I’m just kidding. That was economics. This is SCIENCE.

Aliens may destroy humanity to protect other civilisations, say scientists

Rising greenhouse emissions may tip off aliens that we are a rapidly expanding threat, warns a report for Nasa

It may not rank as the most compelling reason to curb greenhouse gases, but reducing our emissions might just save humanity from a pre-emptive alien attack, scientists claim.

Watching from afar, extraterrestrial beings might view changes in Earth’s atmosphere as symptomatic of a civilisation growing out of control – and take drastic action to keep us from becoming a more serious threat, the researchers explain.

This highly speculative scenario is one of several described by scientists at Nasa and Pennsylvania State University that, while considered unlikely, they say could play out were humans and alien life to make contact at some point in the future.

Shawn Domagal-Goldman of Nasa’s Planetary Science Division and his colleagues compiled a list of plausible outcomes that could unfold in the aftermath of a close encounter, to help humanity “prepare for actual contact”.

Yeah.
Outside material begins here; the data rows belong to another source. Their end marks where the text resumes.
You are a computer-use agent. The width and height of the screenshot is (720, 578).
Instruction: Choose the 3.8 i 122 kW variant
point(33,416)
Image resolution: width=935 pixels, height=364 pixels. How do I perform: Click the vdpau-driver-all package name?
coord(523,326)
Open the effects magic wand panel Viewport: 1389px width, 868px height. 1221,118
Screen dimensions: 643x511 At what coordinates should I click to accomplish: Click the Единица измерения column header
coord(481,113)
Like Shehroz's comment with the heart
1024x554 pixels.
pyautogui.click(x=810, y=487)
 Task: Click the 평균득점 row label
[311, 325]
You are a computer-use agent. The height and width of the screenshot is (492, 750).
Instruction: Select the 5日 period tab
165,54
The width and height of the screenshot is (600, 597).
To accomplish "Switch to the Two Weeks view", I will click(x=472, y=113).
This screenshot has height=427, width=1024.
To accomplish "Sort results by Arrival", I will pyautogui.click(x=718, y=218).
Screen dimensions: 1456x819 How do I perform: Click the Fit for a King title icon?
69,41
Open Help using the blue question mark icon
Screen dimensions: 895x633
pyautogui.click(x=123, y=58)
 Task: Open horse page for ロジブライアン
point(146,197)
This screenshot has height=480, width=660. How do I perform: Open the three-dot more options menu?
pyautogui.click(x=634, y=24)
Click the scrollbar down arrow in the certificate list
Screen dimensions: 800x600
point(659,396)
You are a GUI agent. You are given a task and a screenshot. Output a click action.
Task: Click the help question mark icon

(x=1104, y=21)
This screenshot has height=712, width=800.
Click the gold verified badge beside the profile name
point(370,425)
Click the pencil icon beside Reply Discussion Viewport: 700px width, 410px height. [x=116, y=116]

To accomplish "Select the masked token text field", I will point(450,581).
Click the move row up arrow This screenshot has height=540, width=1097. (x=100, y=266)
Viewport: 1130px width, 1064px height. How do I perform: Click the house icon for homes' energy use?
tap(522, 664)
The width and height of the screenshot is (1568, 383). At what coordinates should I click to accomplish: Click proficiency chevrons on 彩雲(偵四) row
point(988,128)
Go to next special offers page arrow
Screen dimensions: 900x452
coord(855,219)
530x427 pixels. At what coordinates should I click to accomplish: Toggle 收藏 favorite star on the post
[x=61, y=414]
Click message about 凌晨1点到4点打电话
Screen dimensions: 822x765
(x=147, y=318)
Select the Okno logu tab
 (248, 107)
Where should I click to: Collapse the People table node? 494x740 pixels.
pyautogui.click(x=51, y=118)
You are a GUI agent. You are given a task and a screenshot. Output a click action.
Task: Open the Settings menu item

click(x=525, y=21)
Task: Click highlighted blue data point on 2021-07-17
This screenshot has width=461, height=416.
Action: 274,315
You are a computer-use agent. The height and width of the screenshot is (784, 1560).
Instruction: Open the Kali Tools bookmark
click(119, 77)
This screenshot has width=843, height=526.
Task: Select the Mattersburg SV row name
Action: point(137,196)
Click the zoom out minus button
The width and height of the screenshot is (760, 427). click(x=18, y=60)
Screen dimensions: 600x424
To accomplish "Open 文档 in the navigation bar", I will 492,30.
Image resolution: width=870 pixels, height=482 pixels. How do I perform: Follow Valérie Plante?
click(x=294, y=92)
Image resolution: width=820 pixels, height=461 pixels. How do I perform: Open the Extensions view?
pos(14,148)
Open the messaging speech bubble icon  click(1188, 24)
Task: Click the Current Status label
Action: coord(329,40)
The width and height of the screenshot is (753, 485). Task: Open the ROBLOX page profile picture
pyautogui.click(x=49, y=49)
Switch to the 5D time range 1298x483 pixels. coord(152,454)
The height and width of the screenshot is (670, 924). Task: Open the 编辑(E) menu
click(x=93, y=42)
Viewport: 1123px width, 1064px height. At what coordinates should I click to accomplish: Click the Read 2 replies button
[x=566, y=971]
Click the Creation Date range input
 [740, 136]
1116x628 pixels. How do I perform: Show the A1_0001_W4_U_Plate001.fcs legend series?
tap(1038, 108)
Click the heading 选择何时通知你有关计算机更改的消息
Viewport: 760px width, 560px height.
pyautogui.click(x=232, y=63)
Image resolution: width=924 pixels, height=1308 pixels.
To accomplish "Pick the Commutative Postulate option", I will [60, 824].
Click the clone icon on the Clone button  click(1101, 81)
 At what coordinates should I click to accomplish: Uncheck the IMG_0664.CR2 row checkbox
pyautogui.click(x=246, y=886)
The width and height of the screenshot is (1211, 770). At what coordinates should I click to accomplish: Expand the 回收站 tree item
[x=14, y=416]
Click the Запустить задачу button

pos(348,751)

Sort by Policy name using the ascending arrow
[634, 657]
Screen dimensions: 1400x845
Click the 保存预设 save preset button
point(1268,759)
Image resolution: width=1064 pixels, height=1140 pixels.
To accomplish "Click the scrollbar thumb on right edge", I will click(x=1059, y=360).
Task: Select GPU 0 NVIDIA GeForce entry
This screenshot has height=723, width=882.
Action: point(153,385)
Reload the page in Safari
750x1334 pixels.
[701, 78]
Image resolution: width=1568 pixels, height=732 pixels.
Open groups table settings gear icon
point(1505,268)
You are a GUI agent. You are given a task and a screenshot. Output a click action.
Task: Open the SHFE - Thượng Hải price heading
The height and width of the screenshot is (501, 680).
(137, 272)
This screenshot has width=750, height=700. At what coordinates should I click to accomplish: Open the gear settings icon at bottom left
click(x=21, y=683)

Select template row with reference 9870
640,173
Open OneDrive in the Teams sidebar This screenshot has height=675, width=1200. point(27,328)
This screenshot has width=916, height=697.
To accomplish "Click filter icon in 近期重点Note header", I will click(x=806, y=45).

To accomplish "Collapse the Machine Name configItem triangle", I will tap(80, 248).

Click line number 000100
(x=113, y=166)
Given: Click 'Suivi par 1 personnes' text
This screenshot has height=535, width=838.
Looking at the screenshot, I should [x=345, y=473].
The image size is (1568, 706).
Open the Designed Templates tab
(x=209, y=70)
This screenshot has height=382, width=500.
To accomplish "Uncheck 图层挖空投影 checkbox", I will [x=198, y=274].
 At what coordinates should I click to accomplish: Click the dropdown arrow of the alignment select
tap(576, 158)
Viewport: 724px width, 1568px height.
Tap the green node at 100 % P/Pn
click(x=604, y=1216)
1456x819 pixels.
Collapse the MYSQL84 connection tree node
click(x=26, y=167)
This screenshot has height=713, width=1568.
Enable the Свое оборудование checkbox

NASA.

N.A.S.effinA. “Outer Space Agency” ~ oh, you betcha.

And you thought shrimp on a treadmill was “money we don’t have well spent”.


10 Responses to “Conversations With Paul Krugman”

  1. JeffS says:

    What can I say? There’s only one possible response.

  2. Gunslinger says:

    I take it as a sign the global warming scam is close to death.

    I’d love to be the one to stake it throughout the heart.

  3. aelfheld says:

    Gunslinger, it’d be more fun to watch it shrivel up and die. Unfortunately, like most doomsday scenarios, this particular scam and its variants will be around as long as there are those who think science prescriptive rather than descriptive.

  4. tree hugging sister says:

    I’m sure those pink-slipped space shuttle employees will be thrilled to hear there are still viable NASA employees on the payroll, carrying on their work and noble traditions.

  5. nightfly says:

    Not only is parody dead, the media are buggering the corpse. How did they keep a straight face while writing this?

  6. tree hugging sister says:

    You wouldn’t want YOUR name on the one critical article when the PISSED OFF aliens land, now would you, Diptera? Think proactively, son.

  7. Mojo says:

    Look, I’ll believe a lot of crap, but you wil never convince me that interstellar war is a real possibility. Economically, and from a sheer energy in: benefits out view, it’s just idiotic.

  8. Dave E. says:

    I wonder what the bar tab was for this “research.”

  9. major dad says:

    Hey, better get boned up on Space Invaders video game, they’re coming. What a load of crap.